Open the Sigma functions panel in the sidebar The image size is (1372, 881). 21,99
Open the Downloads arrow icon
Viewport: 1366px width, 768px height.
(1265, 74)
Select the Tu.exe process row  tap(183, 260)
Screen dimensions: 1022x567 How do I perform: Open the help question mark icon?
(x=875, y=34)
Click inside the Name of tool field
□ □ □
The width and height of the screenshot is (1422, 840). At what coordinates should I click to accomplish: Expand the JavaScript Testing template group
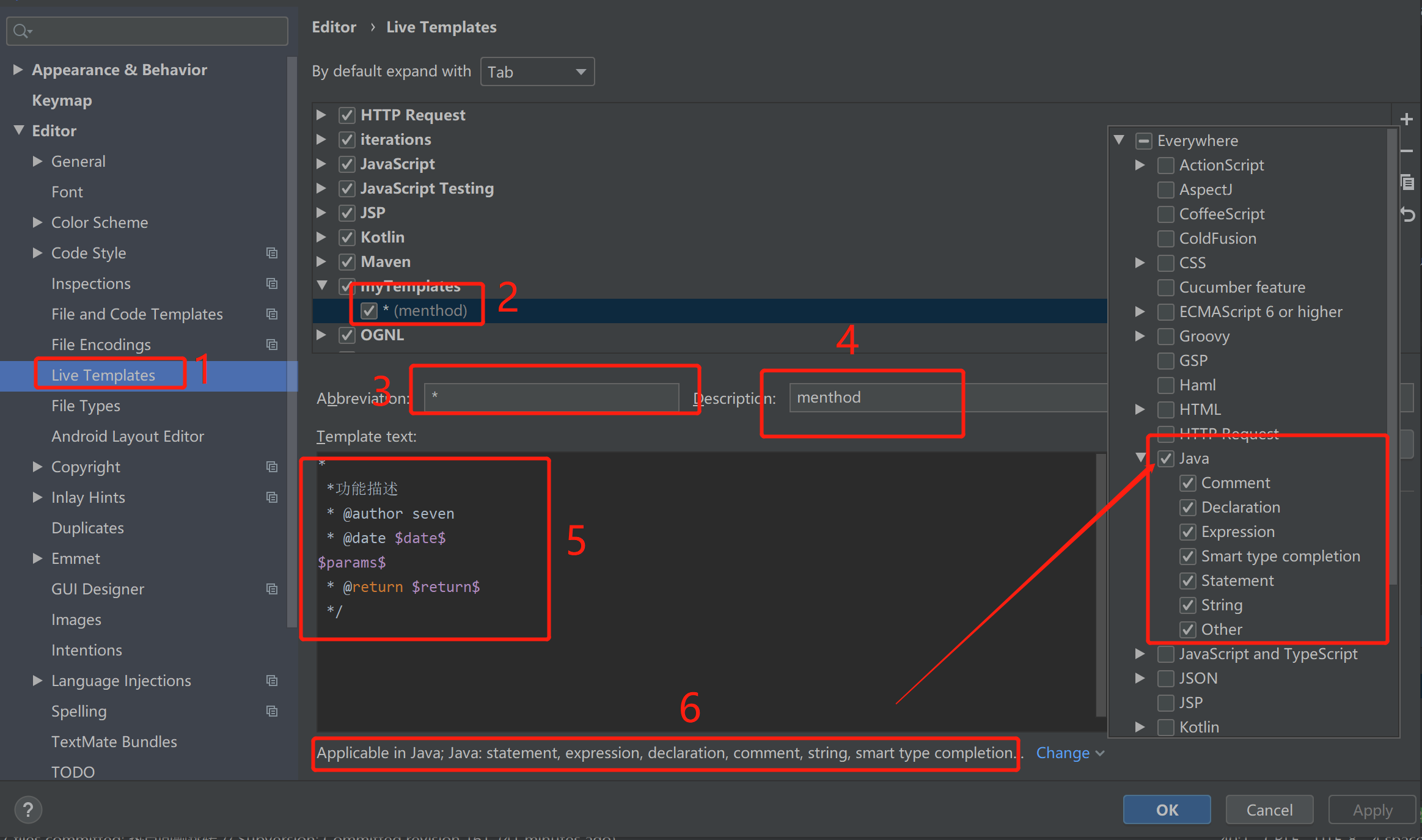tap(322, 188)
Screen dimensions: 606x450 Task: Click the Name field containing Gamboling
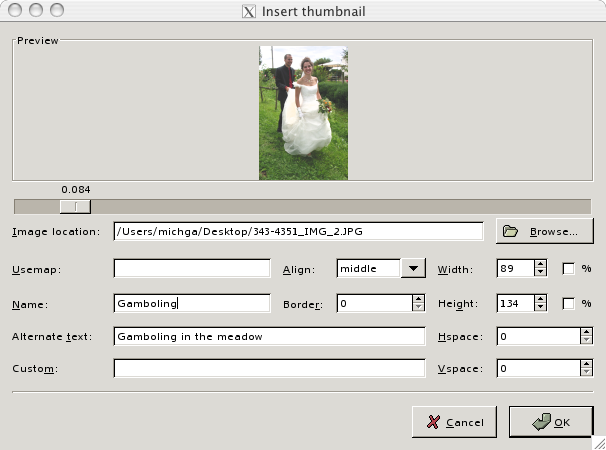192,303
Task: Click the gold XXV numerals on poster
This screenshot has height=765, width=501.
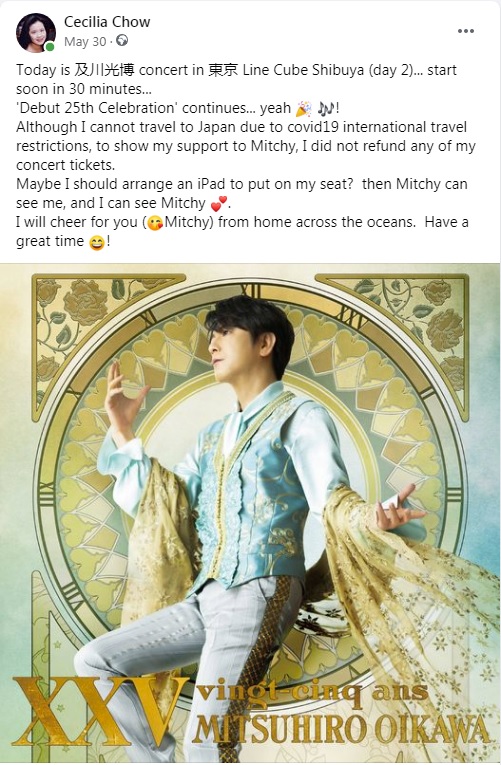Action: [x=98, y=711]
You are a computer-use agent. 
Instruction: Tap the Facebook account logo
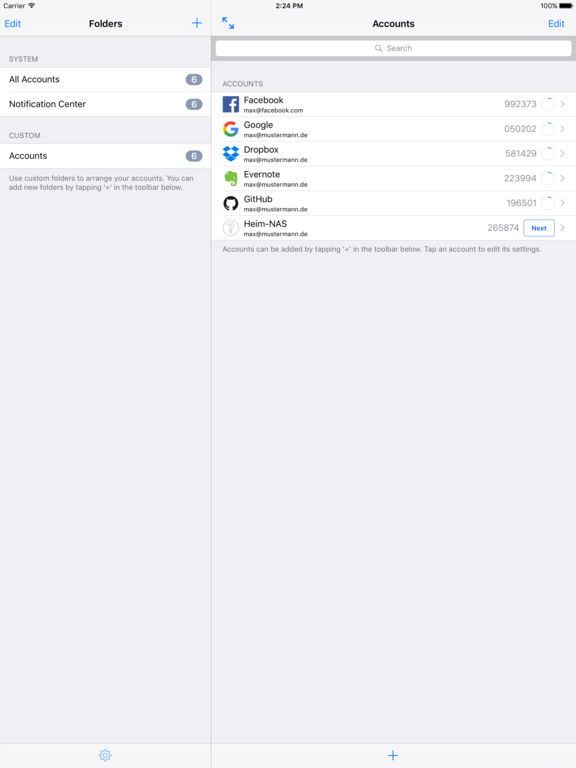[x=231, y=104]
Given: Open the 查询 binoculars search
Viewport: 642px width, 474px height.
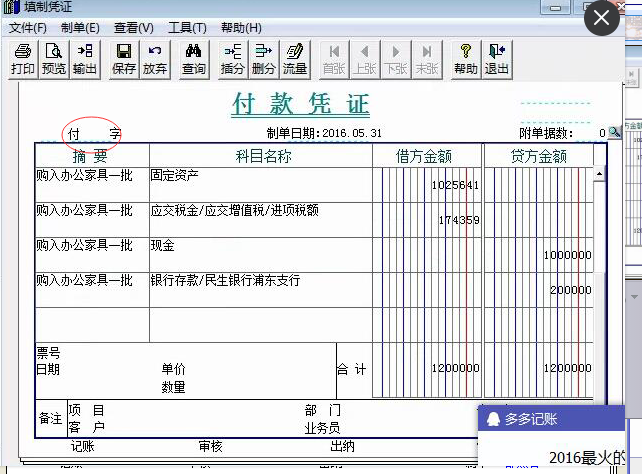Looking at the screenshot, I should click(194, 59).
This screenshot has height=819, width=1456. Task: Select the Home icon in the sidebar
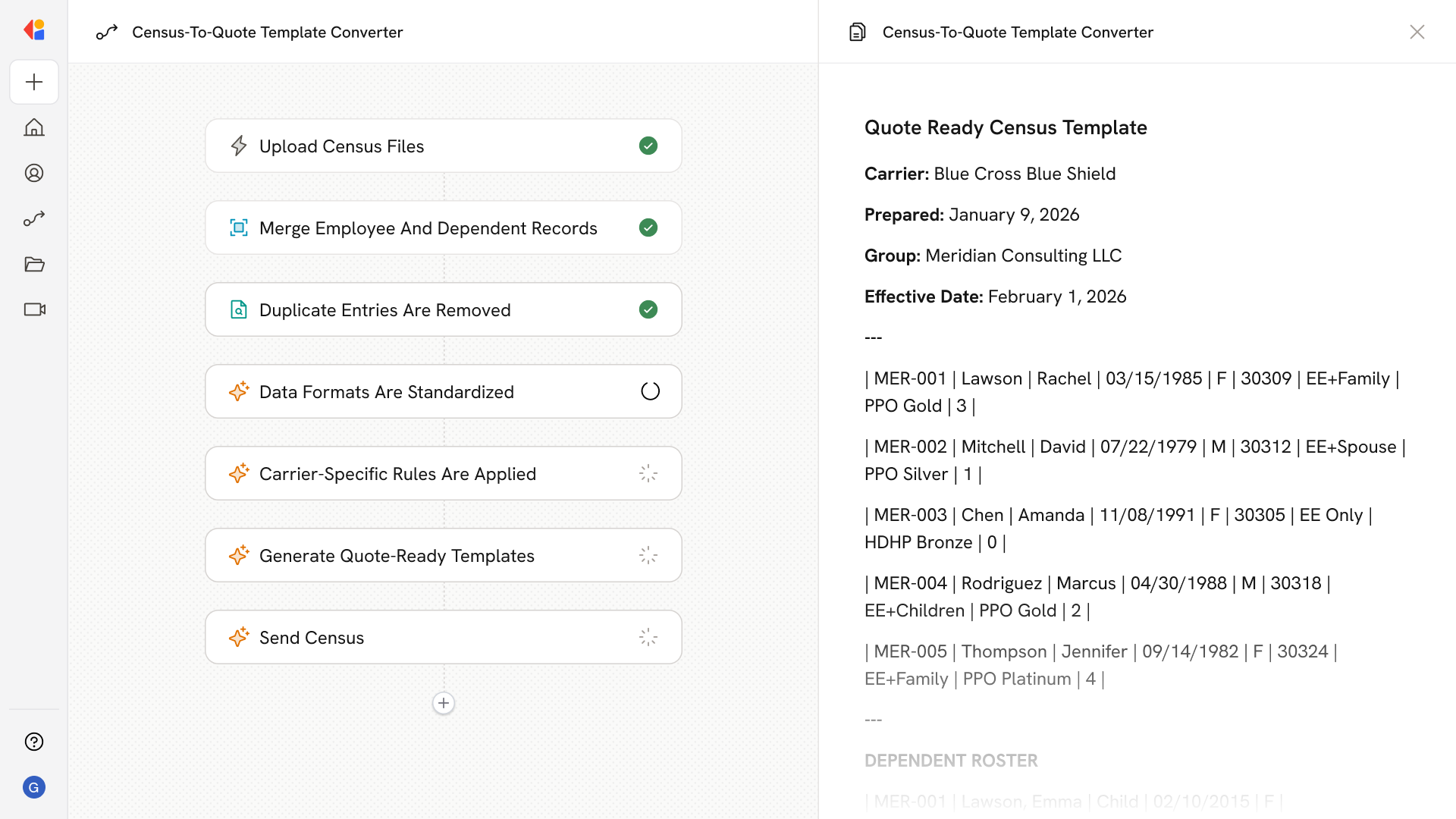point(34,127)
□ □ □
SHORT PROBLEM
Please copy word for word the part of the data that opens with the line containing "Open the Sigma" and closes with the line containing "Click inside the Name of tool field", both lines included.

RESPONSE TO THIS TASK
Open the Sigma functions panel in the sidebar The image size is (1372, 881). 21,99
Open the Downloads arrow icon
Viewport: 1366px width, 768px height.
(1265, 74)
Select the Tu.exe process row  tap(183, 260)
Screen dimensions: 1022x567 How do I perform: Open the help question mark icon?
(x=875, y=34)
Click inside the Name of tool field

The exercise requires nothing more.